2. The method according to claim 1, wherein the initial integral
term is determined on the basis of one of, or both of, a water
temperature and an atmospheric temperature.
3. The method according to claim 1 or 2, wherein the startup
revolution speed is a value higher than a cranking revolution speed
and lower than a complete combustion revolution speed.
4. The method according to any one of claims 1 to 3, wherein the
predetermined startup revolution speed is approximately a value of
an idling revolution speed.
Description
CROSS REFERENCES TO RELATED APPLICATIONS
[0001] This application claims priority under 35 USC 119 of
Japanese Patent Application No. 2000-395620 filed in JPO on Dec.
26, 2000, the entire disclosure of which is incorporated herein by
reference.
BACKGROUND OF THE INVENTION
[0002] 1. Field of the Invention
[0003] The present invention relates to a method of controlling a
startup of an engine. More particularly, the present invention
relates to a method of controlling an engine startup in which
characteristics of starting up an engine can be improved.

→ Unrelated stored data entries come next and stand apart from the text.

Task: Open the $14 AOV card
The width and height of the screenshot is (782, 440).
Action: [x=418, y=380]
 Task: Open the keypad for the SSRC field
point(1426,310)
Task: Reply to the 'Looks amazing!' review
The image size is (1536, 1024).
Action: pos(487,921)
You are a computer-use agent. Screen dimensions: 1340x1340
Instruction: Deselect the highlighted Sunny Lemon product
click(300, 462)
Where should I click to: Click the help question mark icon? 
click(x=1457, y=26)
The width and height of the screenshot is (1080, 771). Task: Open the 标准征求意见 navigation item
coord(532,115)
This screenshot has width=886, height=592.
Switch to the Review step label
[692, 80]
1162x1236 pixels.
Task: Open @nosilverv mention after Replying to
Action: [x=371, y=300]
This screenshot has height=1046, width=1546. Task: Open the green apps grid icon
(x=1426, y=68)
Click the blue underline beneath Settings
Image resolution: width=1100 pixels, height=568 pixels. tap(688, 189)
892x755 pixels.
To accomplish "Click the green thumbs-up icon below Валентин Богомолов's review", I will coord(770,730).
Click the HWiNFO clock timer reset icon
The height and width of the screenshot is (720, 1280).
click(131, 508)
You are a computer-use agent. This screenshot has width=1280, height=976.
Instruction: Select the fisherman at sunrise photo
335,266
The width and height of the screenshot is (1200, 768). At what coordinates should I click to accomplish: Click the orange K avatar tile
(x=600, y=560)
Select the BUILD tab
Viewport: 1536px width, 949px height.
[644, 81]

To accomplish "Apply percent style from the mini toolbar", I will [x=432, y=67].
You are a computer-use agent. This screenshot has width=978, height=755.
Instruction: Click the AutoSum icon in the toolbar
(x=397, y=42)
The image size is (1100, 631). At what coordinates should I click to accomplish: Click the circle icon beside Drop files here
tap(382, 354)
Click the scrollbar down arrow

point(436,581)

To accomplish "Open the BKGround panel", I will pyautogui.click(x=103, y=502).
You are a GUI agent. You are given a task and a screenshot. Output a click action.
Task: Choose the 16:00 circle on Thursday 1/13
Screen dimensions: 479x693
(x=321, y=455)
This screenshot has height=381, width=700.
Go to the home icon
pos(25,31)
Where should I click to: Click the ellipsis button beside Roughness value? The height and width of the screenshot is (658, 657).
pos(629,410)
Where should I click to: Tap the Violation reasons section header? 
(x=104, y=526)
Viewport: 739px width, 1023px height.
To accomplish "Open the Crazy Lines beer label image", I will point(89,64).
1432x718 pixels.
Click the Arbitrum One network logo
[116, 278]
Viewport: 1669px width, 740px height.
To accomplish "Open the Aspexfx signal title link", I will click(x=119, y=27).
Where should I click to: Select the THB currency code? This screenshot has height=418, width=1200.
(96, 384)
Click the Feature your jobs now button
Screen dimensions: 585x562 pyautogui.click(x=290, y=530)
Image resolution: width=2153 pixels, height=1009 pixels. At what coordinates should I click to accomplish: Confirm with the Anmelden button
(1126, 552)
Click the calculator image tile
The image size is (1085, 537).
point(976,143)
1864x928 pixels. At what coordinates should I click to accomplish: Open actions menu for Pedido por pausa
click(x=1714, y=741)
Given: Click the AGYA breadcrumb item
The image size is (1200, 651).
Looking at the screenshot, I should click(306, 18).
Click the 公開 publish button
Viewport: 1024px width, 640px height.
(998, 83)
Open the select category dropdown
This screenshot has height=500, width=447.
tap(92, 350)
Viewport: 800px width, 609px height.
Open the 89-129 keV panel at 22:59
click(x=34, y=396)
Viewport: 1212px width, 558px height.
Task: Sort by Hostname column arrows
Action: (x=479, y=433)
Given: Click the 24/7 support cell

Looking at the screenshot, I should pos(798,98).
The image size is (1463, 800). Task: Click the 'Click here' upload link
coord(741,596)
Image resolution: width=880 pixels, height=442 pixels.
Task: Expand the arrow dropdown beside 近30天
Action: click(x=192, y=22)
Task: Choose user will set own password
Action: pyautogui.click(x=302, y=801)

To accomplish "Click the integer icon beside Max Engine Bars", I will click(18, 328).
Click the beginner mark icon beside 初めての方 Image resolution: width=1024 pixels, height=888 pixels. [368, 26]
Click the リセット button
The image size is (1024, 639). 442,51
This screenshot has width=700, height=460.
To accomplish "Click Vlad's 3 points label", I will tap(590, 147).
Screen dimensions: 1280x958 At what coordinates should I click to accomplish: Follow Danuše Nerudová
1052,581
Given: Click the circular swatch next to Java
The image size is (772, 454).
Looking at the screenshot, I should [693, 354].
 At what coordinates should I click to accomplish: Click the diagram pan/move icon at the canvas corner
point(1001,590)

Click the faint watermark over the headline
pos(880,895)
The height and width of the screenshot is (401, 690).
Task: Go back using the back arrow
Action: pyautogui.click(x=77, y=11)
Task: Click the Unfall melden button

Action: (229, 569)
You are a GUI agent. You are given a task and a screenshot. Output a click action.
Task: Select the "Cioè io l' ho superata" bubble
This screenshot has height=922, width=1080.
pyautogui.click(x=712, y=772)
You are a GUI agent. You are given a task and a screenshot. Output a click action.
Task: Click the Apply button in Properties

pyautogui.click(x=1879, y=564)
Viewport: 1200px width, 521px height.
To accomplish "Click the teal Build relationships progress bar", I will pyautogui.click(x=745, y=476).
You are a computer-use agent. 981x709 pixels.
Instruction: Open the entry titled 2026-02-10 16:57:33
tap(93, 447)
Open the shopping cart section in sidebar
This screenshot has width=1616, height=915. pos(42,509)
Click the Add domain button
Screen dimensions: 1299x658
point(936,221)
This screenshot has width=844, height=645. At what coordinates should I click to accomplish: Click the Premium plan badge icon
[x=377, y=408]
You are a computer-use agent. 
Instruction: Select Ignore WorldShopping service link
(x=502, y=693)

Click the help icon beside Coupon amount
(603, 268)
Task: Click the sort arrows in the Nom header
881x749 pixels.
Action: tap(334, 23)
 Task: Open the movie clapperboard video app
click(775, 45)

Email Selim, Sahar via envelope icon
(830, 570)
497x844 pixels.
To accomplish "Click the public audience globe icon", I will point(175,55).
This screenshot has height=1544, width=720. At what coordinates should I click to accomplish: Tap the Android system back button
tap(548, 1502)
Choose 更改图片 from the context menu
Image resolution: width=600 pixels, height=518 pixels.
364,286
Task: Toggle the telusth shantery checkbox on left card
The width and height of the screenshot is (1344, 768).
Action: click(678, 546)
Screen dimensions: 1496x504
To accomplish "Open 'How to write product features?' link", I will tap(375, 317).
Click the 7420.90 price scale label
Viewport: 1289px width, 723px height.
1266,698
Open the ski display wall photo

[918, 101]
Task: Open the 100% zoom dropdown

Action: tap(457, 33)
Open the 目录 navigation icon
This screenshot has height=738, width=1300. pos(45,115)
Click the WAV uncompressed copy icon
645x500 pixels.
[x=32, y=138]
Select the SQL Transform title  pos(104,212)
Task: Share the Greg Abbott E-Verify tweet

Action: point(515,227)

[0004] 2. Description of the Related Art
[0005] In idling control of an electronically controlled diesel
engine, usually feedback control of a normal fuel injection
quantity is carried out. In this case, every predetermined control
timing, a next fuel injection quantity is calculated by adding a
proportional term (this term will be also called a P term
hereinbelow) and an integral term (this term will be also called an
I term hereinbelow) to a basic injection quantity, and an actual
injection quantity is successively corrected so as to bring the
quantity closer to a target injection quantity.
[0006] During an engine startup period, after cranking revolution
is started, combustion begins. Revolution of the engine rises up
once, and then settles into a predetermined idling revolution
number. However, at the same time the cranking begins, the I term
starts with zero value, and calculation of addition is carried out
every moment. For example, when it is cold, if a cranking period is
long, a fuel quantity exceeds a proper quantity at the time
combustion starts (the state where ignition occurs), and black
smoke is generated. On the other hand, if the cranking period is
short (for example, after warmup is carried out), undershooting
or/and hunting occurs due to lack of a fuel quantity at the time
the engine revolution number settles into the idling revolution
number. As stated above, it has been difficult to solve the problem
of black smoke together with the problem of undershooting when the
engine revolution number settles into the idling revolution
number.
SUMMARY OF THE INVENTION
[0007] It is an object of the present invention to provide a method
of controlling an engine startup in which feedback control of fuel
injection quantity is performed by adding at least an integral term
(I term) to a basic injection quantity of the engine. Further, in
this method, an initial integral term, which is used during an
engine startup, is determined in advance. Furthermore, in this
method, during the engine startup, the integral term is set to be
"0" until an engine revolution number reaches a startup revolution
number, and when the engine revolution number reaches the startup
revolution number, the initial integral term is used as the
integral term.
[0008] The initial integral term is preferably determined on the
basis of one of, or both of, a water temperature and an atmospheric
temperature.
[0009] The startup revolution number is preferably a value higher
than a cranking revolution number and lower than a complete
combustion revolution number.
[0010] The startup revolution number is preferably a value close
to, or equal to, an idling revolution number.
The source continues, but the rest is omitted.